Мне ль не знать безжалостность «святых отцов» всех уровней.
«К Святой триаде имею просьбу».
И поведала богам идею святого младенца, идею снятия запрета на роды вышедших в отставку жриц.
«Запрет на роды жрицам не боги наложили, а повитухи. Жрицы беременеют, хоть принято считать, что нет. Беременность им прерывают, и это плохо. Нужно, чтобы рожали до отставки, но это аморально, так как неизвестен отец. Кормить сирот не возьмётся ни один правитель, их без жреческих детей полно. Храмы тоже воспитывать детей не будут, так как жрицы должны работать нижним местом, а не няньками сидеть. Если правители устроят сиротские дома не только для «святых младенцев», а для всех, тогда нет причин не рожать».

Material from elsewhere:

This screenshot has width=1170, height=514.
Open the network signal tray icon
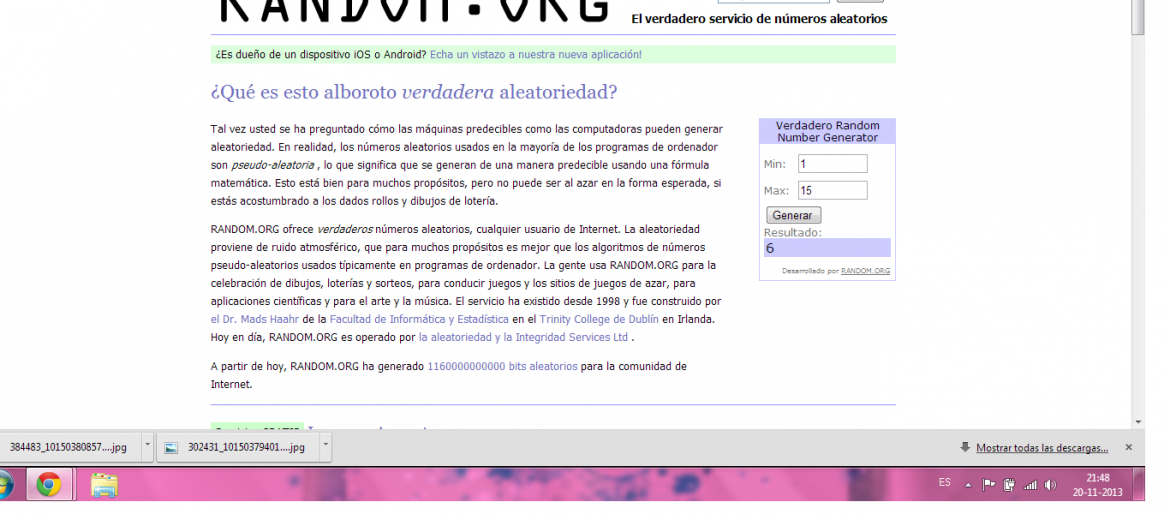pyautogui.click(x=1029, y=485)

Минос отнёсся к моей идее прохладно. Усмотрел в «святом младенце» нового бога, а в матери его – «божью матерь».
«Ты затеяла игру ради себя. Признайся, что есть у тебя дитё на стороне, и оправдать его не знаешь как. Младенец перерастает в бога уже с пелёнок. А все боги уже ангажированы, разобраны по храмам, святых же младенцев появятся тысячи. И что же, целые города нужно будет построить новым богам? Люди не прокормят тьму жрецов, им льна на ризы не достанет. Как бы мягче выразиться: свою проблему реши, как и до тебя её решали – младенца нужно скрыть».
На ужин Йахве запоздал, другой слуга подал ему другую пищу. Не снимая маски, стал есть эфирные бананы, пить нектар и грудки рябчиков в оливковой подливе. Надо здесь сказать, как после я узнала, что леса, плоды и дичь: все лишь отраженье земных предметов. Тени их едят, но на земле они не исчезают, а лишаются привычного вкуса, становятся условно-съедобными, весь аромат, двойниковая субстанция, поедается «душистыми» в аиде.
«Преклонись и поклонись, блудница,– прорезал мой духовный слух скрипучей речью Йахве, произнесённой бараньим языком.– Вернёшься на поверхность и проведёшь воинство Моё, еврейские полки, по Ханаану с юга на север и с востока на запад. Соблазни Ашахебуседа, а Рамсесу пригрози повторением десятой казни1, искуси их на захват Палестины. И станешь богородицей. Не слушай племя уходящее, ибо его время кончилось».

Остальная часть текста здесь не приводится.